Слава богу, не убили
Шрифт:
А чуть что — тебя же и зовут первым делом. Приезжают Виталь с мужиками на ограбление, там такая коза в четырехкомнатной с евроремонтом: ах, вы знаете, я бумажника не могу найти с кредитными карточками. Последний раз я его четыре дня назад доставала в торговом центре, тогда, наверное, и украли. А ППС на хрена звать? Ах, ну откуда я знаю, кого звать, ну меня же ограбили!Как это — самой заявление нести?..

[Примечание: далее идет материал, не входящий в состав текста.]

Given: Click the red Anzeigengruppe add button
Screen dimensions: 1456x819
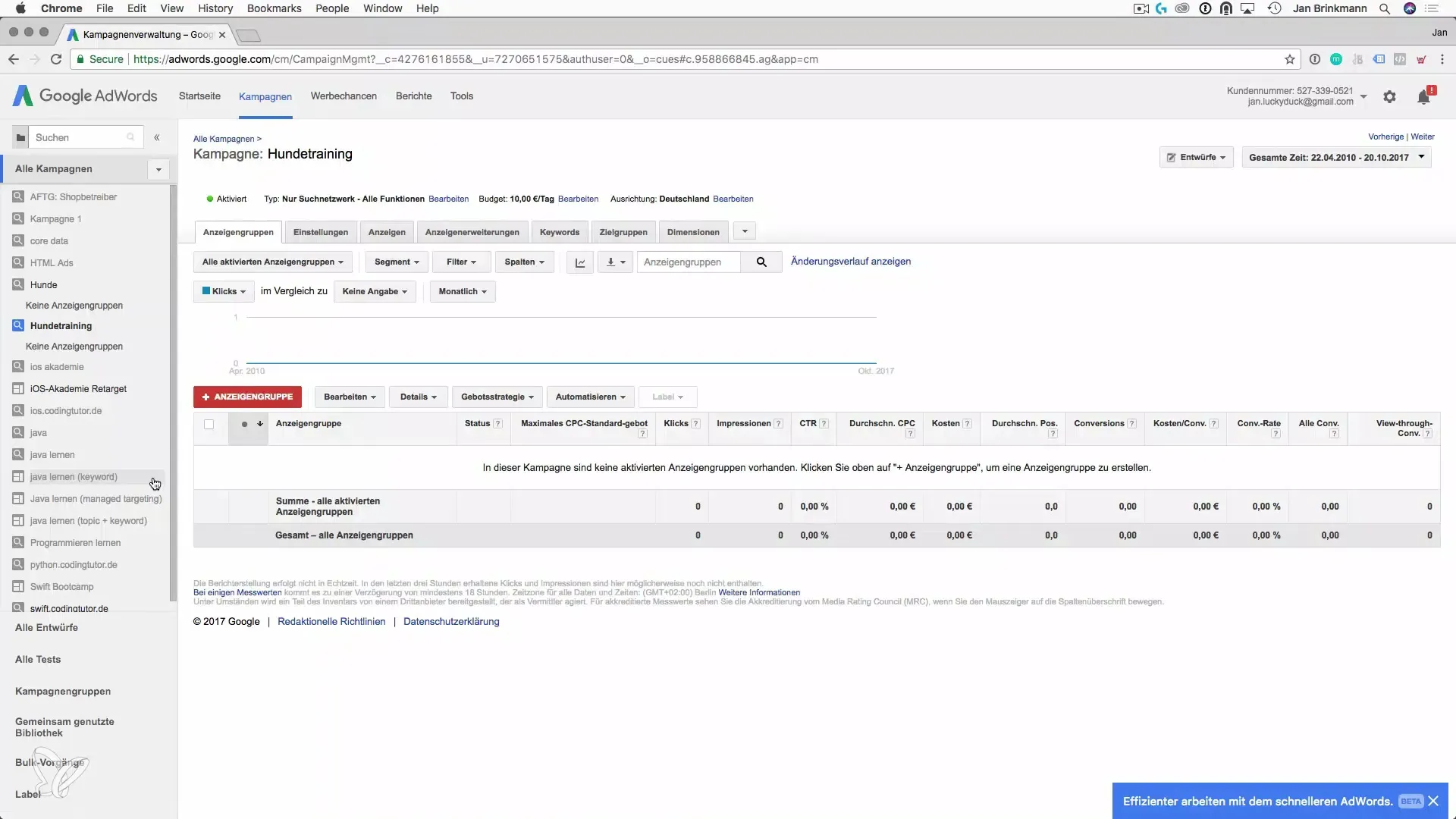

Про всяких двинутых и говорить нечего: к соседям ремонт делать строители ходят — а вдруг бандиты? Собака за стеной громко лает, разберитесь. Муж задолбал ваще, синячит, ругается, увезите козла; щас я только сковородкой его по калгану еще приложу напоследок!.. Или до белочки допьются, мудятлы, — и сами ментов вызывают. Приезжает как-то Виталев экипаж «на адрес», дверь амбал открывает, упортый в мясо — и ни слова ни говоря первым делом Виталю в морду. Скрутили
Понимание, что всю взрослую жизнь он занимается тем, чем не хочет заниматься никто, большую часть этой жизни, было основой Виталькиного самоощущения: осознанное чувство, что тебя не ценят, боятся, норовят назначить виновным постепенно превратилось в подсознательную убежденность в виновности всех перед Виталем. Но вопрос, почему же Виталь оказался — и так прочно увяз — тут, он себе никогда не задавал, изначально чувствуя отсутствие альтернатив: а куда ему еще было идти после армии, в конце девяностых, в провинции, где тогда вообще работы не было? Ему, приехавшему в областной центр из совсем уж глухого районного? Ему, в двадцать лет не знающему и не умеющему ровно ничего: ну что Виталю дала школа, где он выказал способности в одной-единственной дисциплине — хроническом и демонстративном нарушении дисциплины? Или учага, где он, пробавлявшийся кражей цветметов, появлялся изредка, ненадолго и для того в основном, чтобы поддуться палью в сортире — хотя отчислен был все-таки за пьянку и последующее оскорбление препода действием? Или рота МТО в/ч 3377 в Железногорске, где в первый год он освоил навык придерживать пальцами глаза, когда тебя, послушно нагнувшегося, дедушка херачит — дабы следов не оставалось — кулаком по шее (придерживать, стало быть — чтоб не вылетели); а во второй узнал опытным путем, на сколько сантиметров в мочеиспускательный канал духа входит сварочный электрод?.. Ну так куда ему было податься, кроме как в патрульно-постовую, где вечный недобор, куда достаточно краткосрочных курсов и где компенсацией за ощущение своей парийности тебе дается полная власть над еще большими париями?..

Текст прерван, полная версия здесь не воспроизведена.